Written request A:
Copy the passage on dams and earthquakes in peninsular India from "On the 11th" up to and including "far away Bombay.".
Written request B:
Carry on the passage on dams and earthquakes in peninsular India from its last sentence.

Quoted passage:
────────

Unlike St. Francis Dam of the US that collapsed in 1928, Hirakud Dam stands on a geologically stable foundation.  Moreover, Hirakud is located in seismically stable peninsular India.  It is however, a myth that peninsular India is absolutely free from earthquakes, and let it be known that an earthquake can strike any part of this earth.

On the 11th of December 1967 there was a strong earthquake of magnitude of 7.5 in the Richter scale in Koyna, 241km from Mumbai, located very much in peninsular India.  The Koyna earthquake killed two hundred people, injured over a few thousand people, and rendered a good few thousands homeless.  The epicentre was within 5km of Koyna Dam, which developed large cracks.  It is possible that Koyna Dam is built in a moderately seismically active area, and was hit by a natural earthquake.  It is however, equally possible that waters impounded in the reservoir of Koyna Dam triggered the earthquake.  On the 13th of March 2005, Koyna again was the epicentre, this time of a moderate earthquake of 5.1 on the Richter scale that was felt in far away Bombay.

────────

Given entries:
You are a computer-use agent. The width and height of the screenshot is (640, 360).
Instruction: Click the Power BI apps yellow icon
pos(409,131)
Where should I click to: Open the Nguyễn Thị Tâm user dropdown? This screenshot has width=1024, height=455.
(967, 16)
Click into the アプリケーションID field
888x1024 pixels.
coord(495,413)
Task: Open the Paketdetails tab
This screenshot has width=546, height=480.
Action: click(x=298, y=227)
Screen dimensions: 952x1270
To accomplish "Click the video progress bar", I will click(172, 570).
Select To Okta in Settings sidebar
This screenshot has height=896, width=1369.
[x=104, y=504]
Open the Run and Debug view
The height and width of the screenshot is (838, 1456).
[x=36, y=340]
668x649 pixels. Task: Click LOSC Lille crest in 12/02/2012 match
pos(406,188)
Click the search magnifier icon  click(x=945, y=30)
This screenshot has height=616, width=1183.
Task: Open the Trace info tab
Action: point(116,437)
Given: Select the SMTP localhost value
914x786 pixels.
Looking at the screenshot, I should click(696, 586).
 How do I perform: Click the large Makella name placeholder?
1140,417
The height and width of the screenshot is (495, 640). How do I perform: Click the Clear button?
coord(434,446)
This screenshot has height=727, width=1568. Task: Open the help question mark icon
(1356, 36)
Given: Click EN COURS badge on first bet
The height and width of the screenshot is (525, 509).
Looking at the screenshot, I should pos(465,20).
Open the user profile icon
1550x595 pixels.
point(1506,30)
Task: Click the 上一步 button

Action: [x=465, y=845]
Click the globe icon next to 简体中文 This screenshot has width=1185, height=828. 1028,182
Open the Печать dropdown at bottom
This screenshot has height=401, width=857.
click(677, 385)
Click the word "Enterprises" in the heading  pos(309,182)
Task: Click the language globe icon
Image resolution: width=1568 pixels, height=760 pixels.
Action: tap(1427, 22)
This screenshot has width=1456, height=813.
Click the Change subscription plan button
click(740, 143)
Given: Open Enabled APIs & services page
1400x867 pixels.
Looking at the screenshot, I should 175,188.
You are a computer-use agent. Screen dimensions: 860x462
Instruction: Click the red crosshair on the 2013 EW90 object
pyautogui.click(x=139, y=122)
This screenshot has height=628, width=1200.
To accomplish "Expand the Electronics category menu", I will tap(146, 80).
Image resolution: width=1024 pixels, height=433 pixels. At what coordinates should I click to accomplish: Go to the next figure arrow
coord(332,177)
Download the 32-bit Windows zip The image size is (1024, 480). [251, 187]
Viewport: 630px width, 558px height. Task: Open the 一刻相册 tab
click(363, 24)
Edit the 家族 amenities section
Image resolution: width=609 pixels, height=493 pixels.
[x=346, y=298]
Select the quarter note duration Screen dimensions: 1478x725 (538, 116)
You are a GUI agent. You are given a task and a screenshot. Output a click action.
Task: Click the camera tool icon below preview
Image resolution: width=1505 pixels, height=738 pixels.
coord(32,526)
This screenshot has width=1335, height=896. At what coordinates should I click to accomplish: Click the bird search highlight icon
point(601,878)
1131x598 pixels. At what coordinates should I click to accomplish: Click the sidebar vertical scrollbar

────────

Written answer A:
On the 11th of December 1967 there was a strong earthquake of magnitude of 7.5 in the Richter scale in Koyna, 241km from Mumbai, located very much in peninsular India.  The Koyna earthquake killed two hundred people, injured over a few thousand people, and rendered a good few thousands homeless.  The epicentre was within 5km of Koyna Dam, which developed large cracks.  It is possible that Koyna Dam is built in a moderately seismically active area, and was hit by a natural earthquake.  It is however, equally possible that waters impounded in the reservoir of Koyna Dam triggered the earthquake.  On the 13th of March 2005, Koyna again was the epicentre, this time of a moderate earthquake of 5.1 on the Richter scale that was felt in far away Bombay.

Written answer B:
This hypothesis of reservoir induced seismicity has been proposed, among others, by an eminent seismologist of worldwide fame Dr Harsh K Gupta, who I had the good fortune of working with in the Ministry of Science of Technology of the Government of India.  Dr HK Gupta, a Fellow of the National Academy (FNA) subsequently became the Director of National Geophysical Research Institute (NGRI), and retired as the Secretary of the Ministry of Ocean Development of the Government of India.  He was the founder and the president of the Asian Seismological Commission and currently is the president of the Geological Society of India.  The erudite views of Dr HK Gupta can not be ignored.  We, therefore, must take into consideration the possibility of the 4,800 million cubic meters of water and the 1,000 million cubic meters of sediments impounded by Hirakud Dam triggering an earthquake.  An earthquake could develop cracks in the dam, and may even cause an immediate collapse of Hirakud Dam. 

I have not come across reports of any detailed investigation of sediments that have accumulated on the floor of Hirakud reservoir.  If we accept the guesstimates of 20 to 25% of the original capacity of the reservoir now occupied by sediments, there could even be a possibility of a mudslide taking place.  Depending upon the bottom topography of the artificial lake, and the location of the mudslide, a tsunami could be triggered in Hirakud reservoir and that could smash against the dam causing a collapse.

A very heavy downpour in the upper reaches of the Mahanadi and the Ib, at a time when least expected, could rapidly fill the reservoir.  If water per chance starts flowing above the crest of the dam, it could collapse, as it happened in China.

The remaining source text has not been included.